» **THE EXERCISE**:
Take the data from the line that contains "The height and" through the line that contains "center [323, 71].", and write only those lines again with "coordinates" replaced by "position". Leave everything else unchanged.

** start **

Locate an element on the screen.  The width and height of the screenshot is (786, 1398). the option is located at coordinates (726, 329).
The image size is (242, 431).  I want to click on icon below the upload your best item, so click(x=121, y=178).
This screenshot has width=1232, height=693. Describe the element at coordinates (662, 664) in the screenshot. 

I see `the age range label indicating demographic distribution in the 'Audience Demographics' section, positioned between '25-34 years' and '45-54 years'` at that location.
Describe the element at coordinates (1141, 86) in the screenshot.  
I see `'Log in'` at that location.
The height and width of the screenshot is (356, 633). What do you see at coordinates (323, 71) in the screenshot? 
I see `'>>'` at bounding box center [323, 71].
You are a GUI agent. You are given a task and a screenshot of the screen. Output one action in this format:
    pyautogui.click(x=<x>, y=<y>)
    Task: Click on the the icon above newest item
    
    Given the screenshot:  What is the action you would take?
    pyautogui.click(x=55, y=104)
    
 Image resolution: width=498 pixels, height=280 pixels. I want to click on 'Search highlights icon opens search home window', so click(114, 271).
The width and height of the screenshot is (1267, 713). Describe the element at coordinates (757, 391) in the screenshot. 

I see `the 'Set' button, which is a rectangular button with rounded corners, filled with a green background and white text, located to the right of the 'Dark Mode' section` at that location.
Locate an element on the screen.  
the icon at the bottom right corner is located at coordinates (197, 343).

** end **

» **SOLUTION FOR THIS TASK**:
The height and width of the screenshot is (356, 633). What do you see at position (323, 71) in the screenshot? 
I see `'>>'` at bounding box center [323, 71].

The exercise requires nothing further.